The truth is that the broad vision of an all encompassing political party that manages to find common ground between different sectors of the population has never managed to survive and exist since Eddie Fenech Adami resigned his leadership post.

Irrespective of Tonio Fenech’s take on such issues as divorce and gay marriage, he has made a very good analysis on what is the problem that the PN faces today. The haemorrhage of votes between 2013 and 2017 – the so-called new switchers – only goes to confirm this sorry state of affairs.

Admittedly, it is not easy to inspire people with different – sometimes opposing – outlooks to life to converge in one political party. But this is what the PN must strive to do, if it wants to be in power some day. Exclusivity has been the bane of the PN during the last 15 years or so and old habits die hard. The new leader must have the courage to recognise this, rather than cosy up to a group of people around him selling him the idea that an inclusive club of like-minded persons can somehow manage to become a movement inspiring the majority of voters to a better life.

Admittedly, for whoever is running the PN, life would be more comfortable without people questioning and opposing every move. Achieving this by cleverly smothering opposition, however, does not make for good leadership. In the long run, what the PN really needs is a valid internal opposition that ensures that every decision is taken after due consideration – not imposed after some select group persuade the leader on what to do... and who then rides roughshod over the party’s democratic structures.

This reminds me of a very famous quote attributed to former US President Lyndon Johnson when asked how he could put up with then FBI Director J. Edgar Hoover. Johnson is said to have replied that: “It’s probably better to have him inside the tent pissing out, than outside the tent pissing in.” Excluding people from the tent does not improve the security of the leader and his friends. It tends to provoke the wrong reaction.

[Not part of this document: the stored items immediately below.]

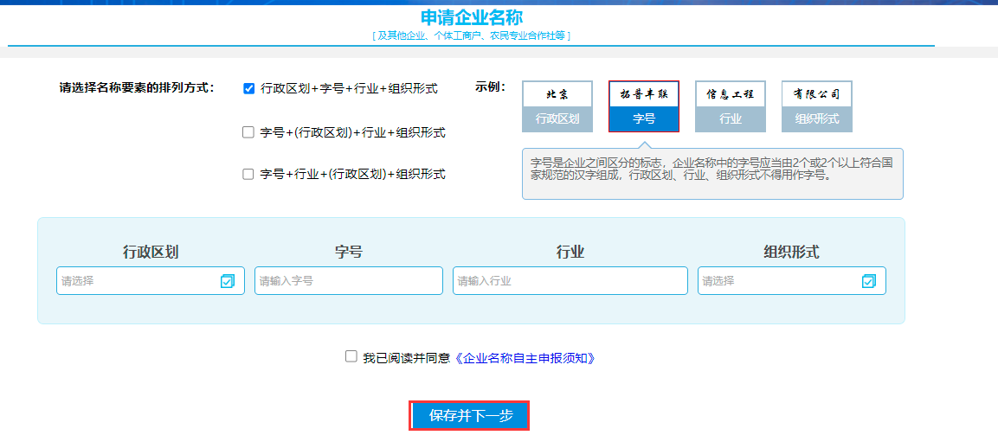Focus the 请输入字号 input field

(348, 281)
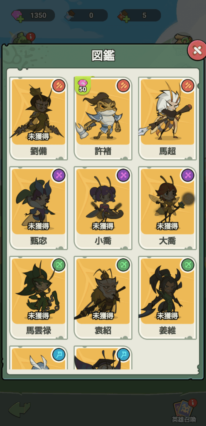View the 馬雲禄 hero card
This screenshot has height=426, width=206.
click(39, 298)

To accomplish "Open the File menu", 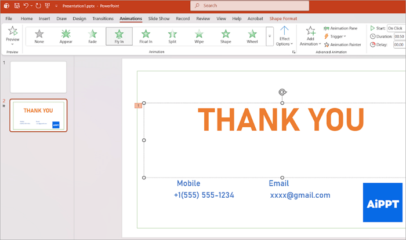I will click(x=9, y=19).
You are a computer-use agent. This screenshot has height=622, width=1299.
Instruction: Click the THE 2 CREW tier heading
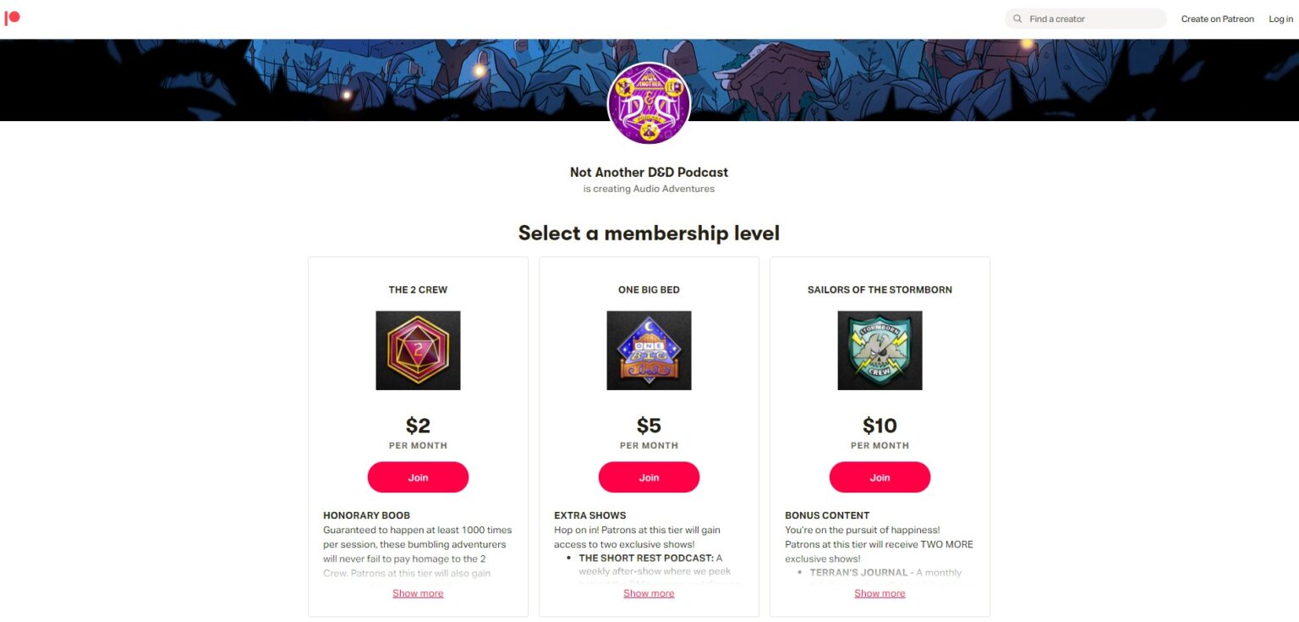click(418, 289)
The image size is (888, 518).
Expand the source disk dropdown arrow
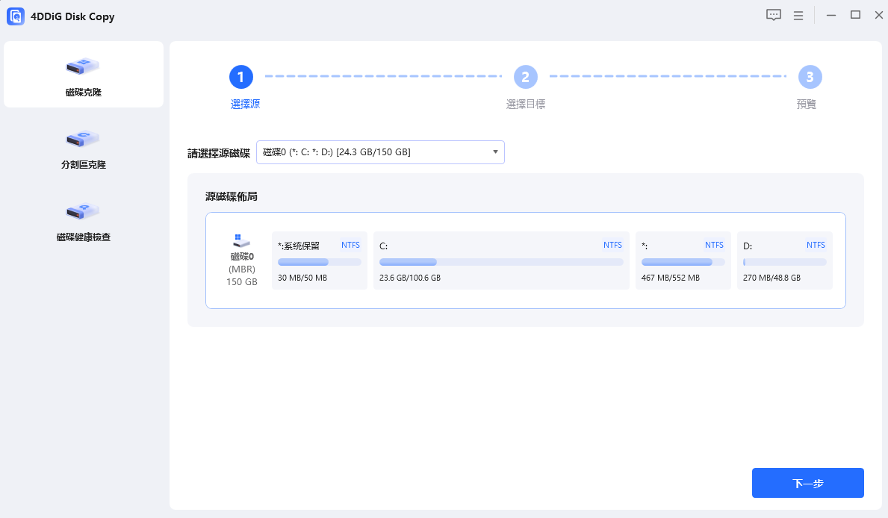click(x=495, y=152)
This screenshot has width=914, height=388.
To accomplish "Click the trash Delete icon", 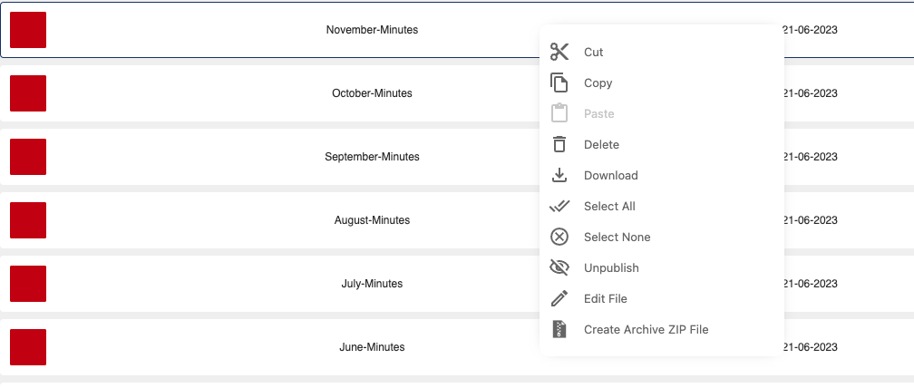I will (559, 144).
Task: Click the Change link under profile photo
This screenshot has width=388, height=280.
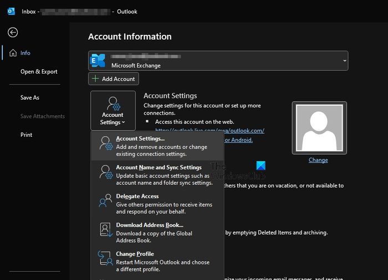Action: 318,160
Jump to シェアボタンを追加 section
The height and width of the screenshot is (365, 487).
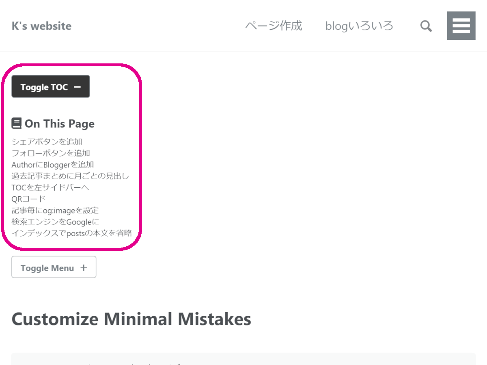click(47, 142)
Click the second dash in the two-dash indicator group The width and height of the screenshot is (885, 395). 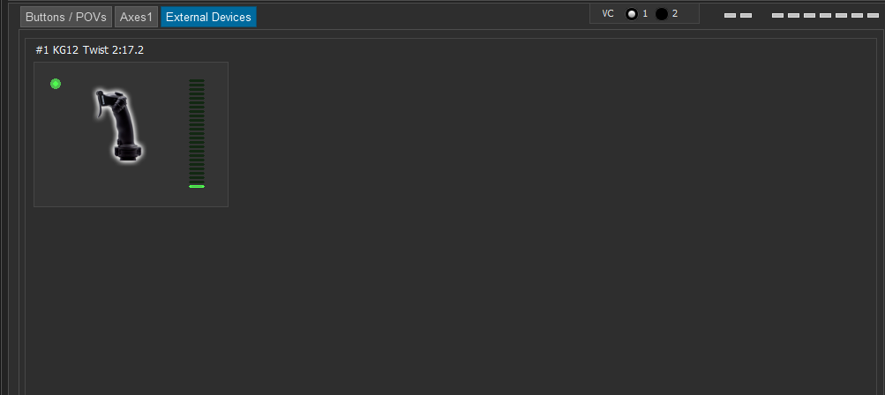(746, 15)
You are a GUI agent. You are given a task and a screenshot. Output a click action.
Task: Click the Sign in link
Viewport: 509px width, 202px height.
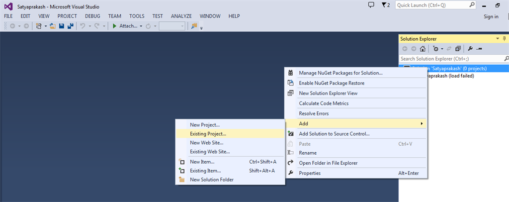tap(491, 16)
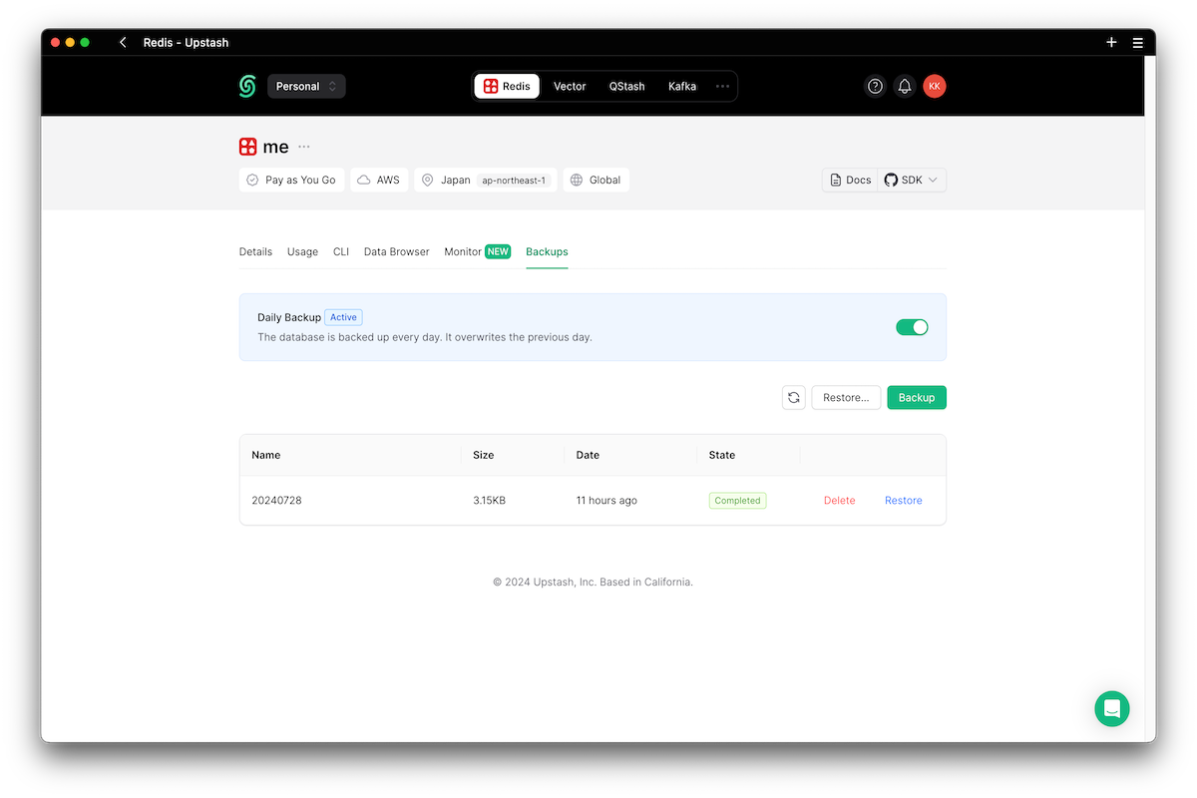
Task: Open the more options ellipsis next to Kafka
Action: coord(722,86)
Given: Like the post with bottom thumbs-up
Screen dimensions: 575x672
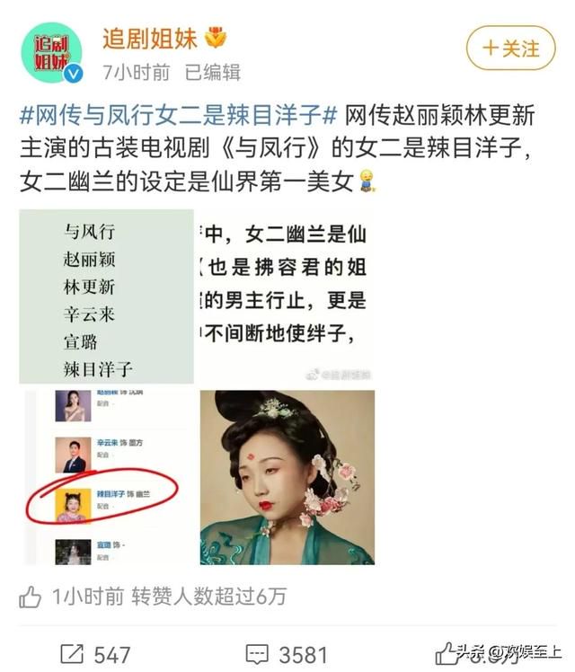Looking at the screenshot, I should point(447,654).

Many have prudently waited for the election result before opening their mouth, but now the floodgates are open and everybody is ‘pissing’ into the tent.

Unfortunately this is what Simon Busuttil’s leadership style has managed to do.

For the PN’s survival as a relevant force in Maltese politics, a fresh start is a sine qua non.

The pond is small

The number of people being touted as possible candidates for the PN leadership has reminded me of a friend who once described Maltese society in the following terms: The pond is small and everybody thinks he is a big fish!

An inflated ego is a very common Maltese characteristic and the ‘explanation’ given by my friend fits in beautifully with the way things occur in Malta.

I need not give examples – lest the people I leave out feel that their ego has been slighted – but this sort of thing does not happen only in the political sphere.

We keep believing that mediocre singers singing mediocre songs should win the Eurovision song festival, and that some Maltese team can beat a foreign team that is obviously superior.

Every time Malta competes at a European or international level in any competition of sorts, the Maltese media is full of hype pushing false hopes that practically never fail to disappoint.

I know that this is a compensating mechanism to make up for our obvious limitations, but more often than not we go over the top.

This is not a question of the Maltese being inferior to others. It is a matter of numbers. There is an obvious limit to how many good leaders or world class performers can be found in a population of 400,000. Indeed, considering our limitations, we do fairly well on the international scene.

Expecting the best of 400,000 to be better than the best of 4,000,000 or even than the best of 40,000,000 is unrealistic.

But unrealistic we must be in order to survive in this world of ‘no holds barred’ competition.

But please, can we make an exception and ensure that PN leadership pretenders realise their limitations?